What Penn still needs are more tracks and platforms and new tunnels under the Hudson River — a project called Gateway, which, fingers crossed, might at last get funded with an Amtrak fanboy in the White House. The economy of the Eastern Seaboard depends on it, and on increasing Penn Station’s capacity. Before the pandemic, some 650,000 people a day used the station, triple the number it was built to handle. As many as 1 million or more may want to use it in the coming years, especially assuming Penn Station Access brings all of the city’s major commuter railways, including Metro-North, into the station. This requires that a whole new facility, Penn South, be built south of the existing one, between Seventh and Eighth Avenues, to link with Gateway’s tunnels and create new tracks to serve New Jersey Transit riders, whose misery Moynihan does next to nothing to relieve.

This is because Farley squats over the westernmost ends of tracks used by Amtrak and Long Island Rail Road but over tracks that only partly serve New Jersey Transit. Moynihan is a spectacular train hall for Amtrak, providing additional access to Long Island Rail Road platforms.

But Amtrak accounts for some 30,000 passengers a day — 5% of Penn Station’s (pre-COVID-19) ridership.

I still believe the hall is a useful step. Symbols matter, after all, as the original Penn Station proves. The millions of commuters who suffer the present station know that its problems aren’t just aesthetic. They involve public health, public safety, environmental justice and the city’s economy, which in no small measure will only recover if commuters in places like Floral Park, Hempstead and Trenton want to return to offices in Hudson Yards, Midtown and Brooklyn after the pandemic.

Moynihan provides a welcoming new front door and doubles down on the future of train travel. It sends a message. And we shouldn’t underestimate the hunger and political momentum it can generate for further improvements.

Momentum is our collective challenge. We have become a city of naysayers and obstructionists. But historically, New York has battled back after recessions and calamities by dreaming big. The success of Moynihan must accelerate a campaign that includes Penn South, a renovated Penn Station, Gateway — all of it part of a neighborhood plan that rationalizes forthcoming development, adds bike access and prioritizes public spaces, street life and pedestrians. Cuomo has said he intends to follow through. On Sunday, he proposed a $60 million plan for walking paths that would link Moynihan to an extension of the High Line and Hudson River Park.

Talk is talk, obviously. Moynihan is something else. It’s proof of concept. Last week representatives for Manhattan Community Board 5, which oversees the neighborhood, agreed to consider a proposal by PAU Studio, an architectural and urban design firm, that would move Madison Square Garden across Seventh Avenue, freeing Pennsylvania Station from its entombment.
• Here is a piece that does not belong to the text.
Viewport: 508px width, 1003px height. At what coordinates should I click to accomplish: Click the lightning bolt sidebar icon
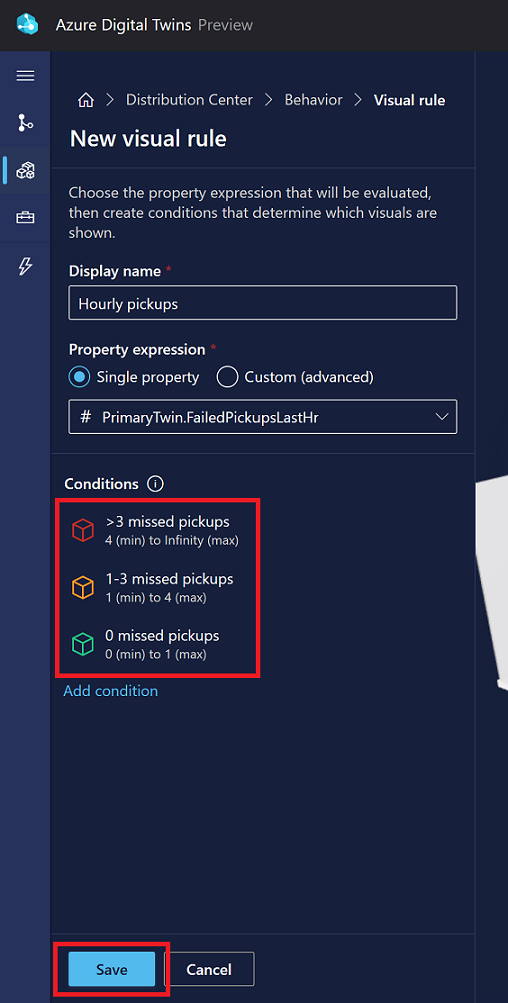pyautogui.click(x=25, y=266)
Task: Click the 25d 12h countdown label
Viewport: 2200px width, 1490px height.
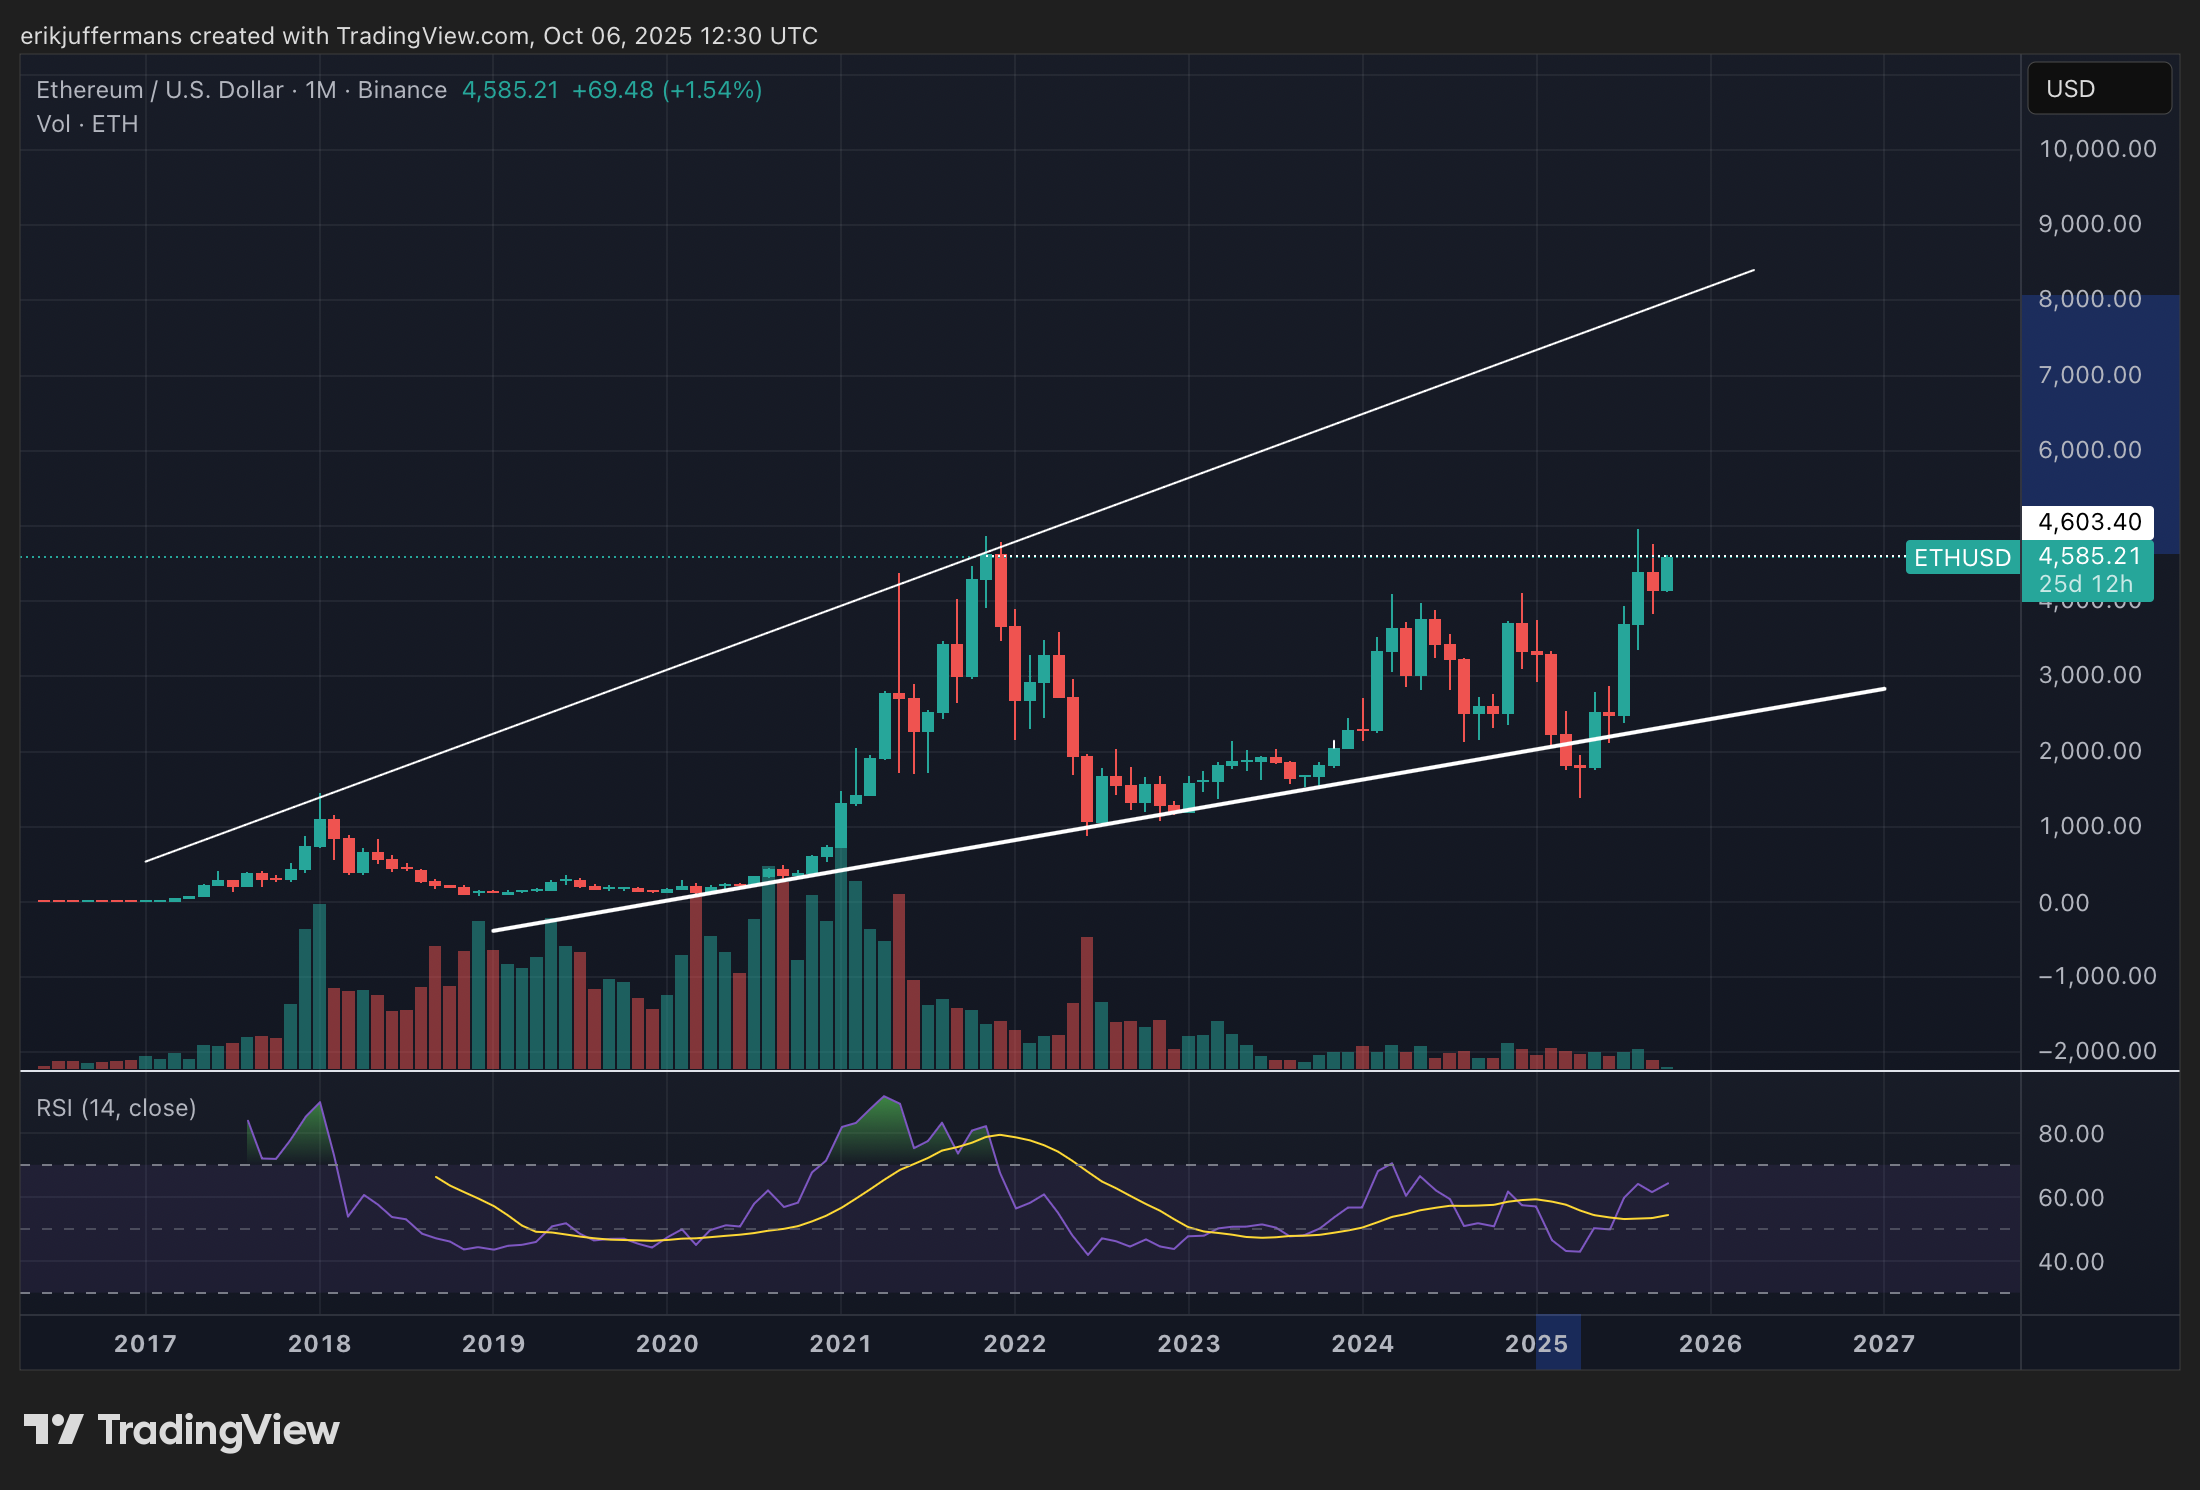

An intriguing, less costly and far likelier idea just now making the rounds involves persuading (a presently recalcitrant) Amtrak to relinquish its mezzanine space in Penn, since it has Moynihan. Demolishing that mezzanine could make it possible to raise the low ceiling now squashing the rest of the station into a subbasement, giving millions some relief.

Getting Amtrak (much less Madison Square Garden) to go along with either plan is another matter. Penn Station has been notoriously impossible to fix because it is the perfect storm of siloed interests, private properties, entrenched bureaucracies and conflicting jurisdictions.

London may provide a useful example here. King’s Cross and St. Pancras are neighboring but separate railway stations in the city’s King’s Cross district. One station serves commuters and points north, the other European travelers as well. For generations, the area was poor, rundown and crime-ridden. Its problems seemed intractable. Then the stations were redone and the neighborhood redeveloped. The process was costly and took many years. But now the district is one of Europe’s great success stories, a thriving hub, critical to England’s economy and future.

Change can happen. Moynihan is a start.